- PROBLEM REQUIREMENTS: Starting at the line that contains "How do I perform: Collapse", output each line exactly as written through the end of the listing below, but leave out the pictures.

- EXERCISE DATA:
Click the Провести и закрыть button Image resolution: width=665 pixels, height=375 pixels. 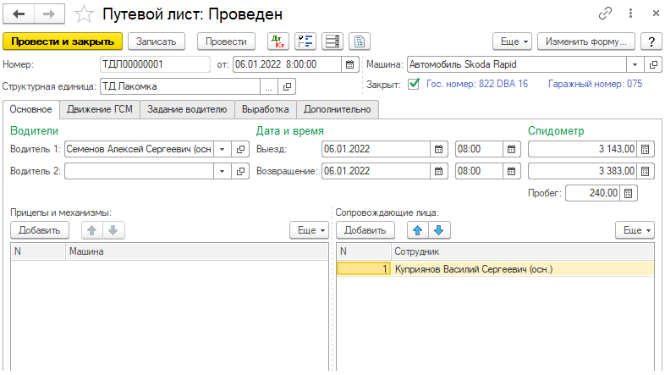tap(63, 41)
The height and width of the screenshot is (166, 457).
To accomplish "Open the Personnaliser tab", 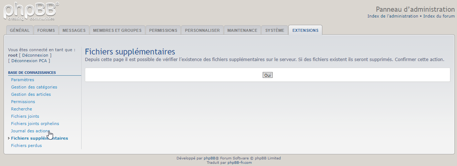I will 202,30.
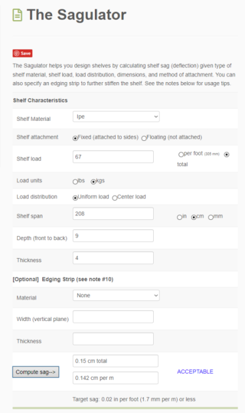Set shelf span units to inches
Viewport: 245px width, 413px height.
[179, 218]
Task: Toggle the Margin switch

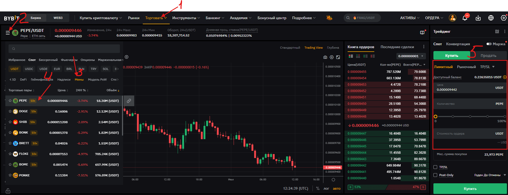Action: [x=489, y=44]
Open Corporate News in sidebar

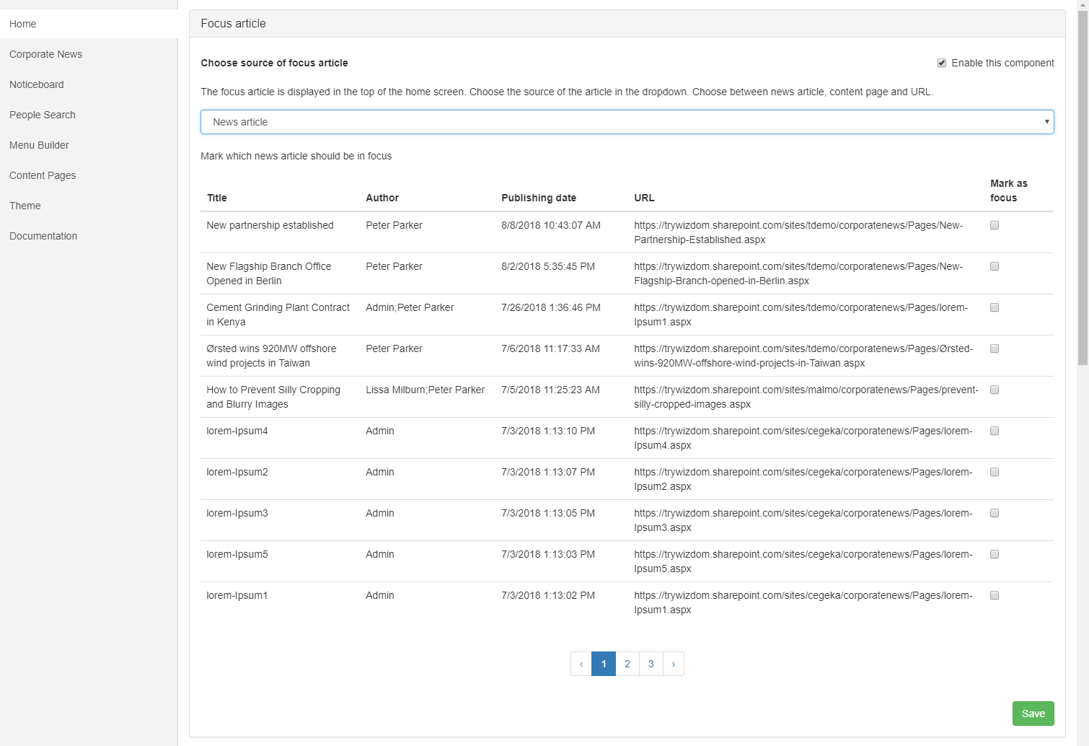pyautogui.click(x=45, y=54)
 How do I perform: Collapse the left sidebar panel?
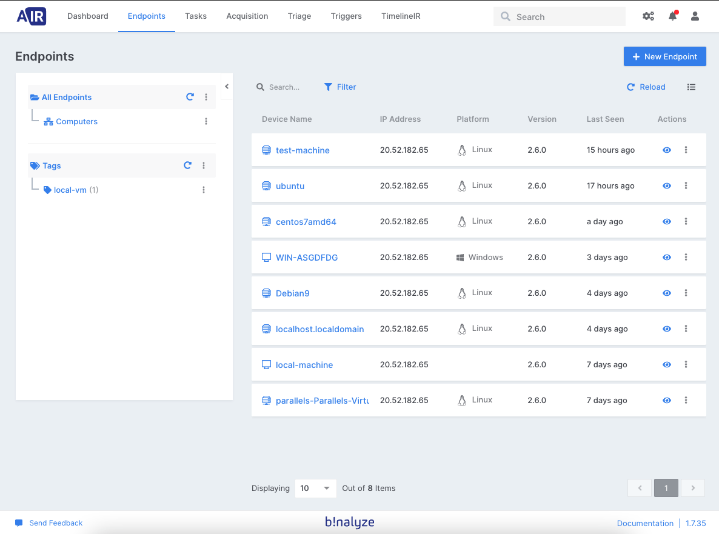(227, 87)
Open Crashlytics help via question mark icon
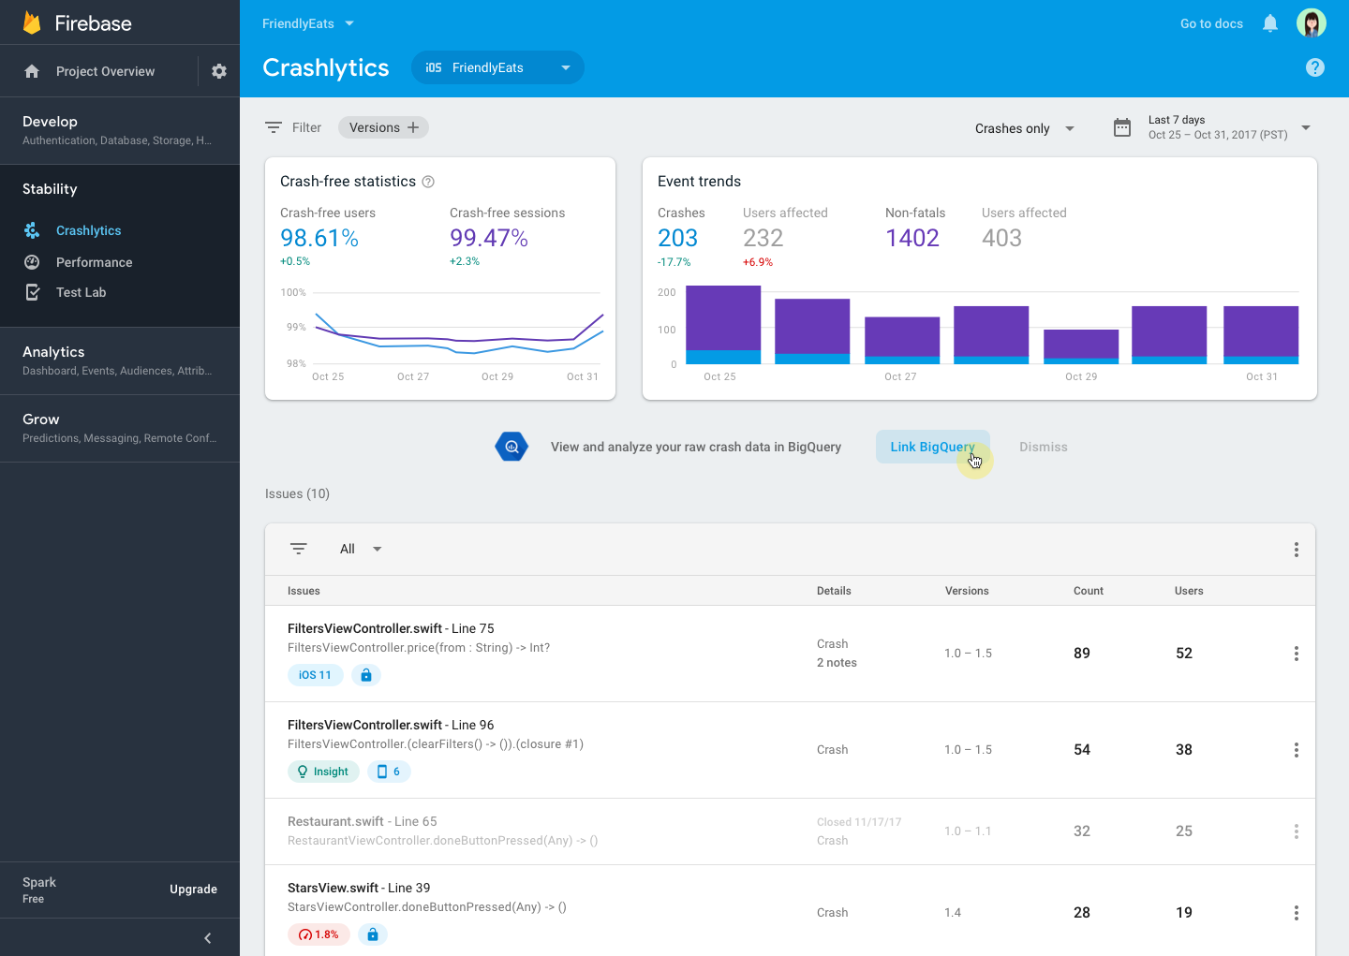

- YOUR SOLUTION:
 How do I perform: Collapse the left sidebar panel?
(227, 87)
Open Crashlytics help via question mark icon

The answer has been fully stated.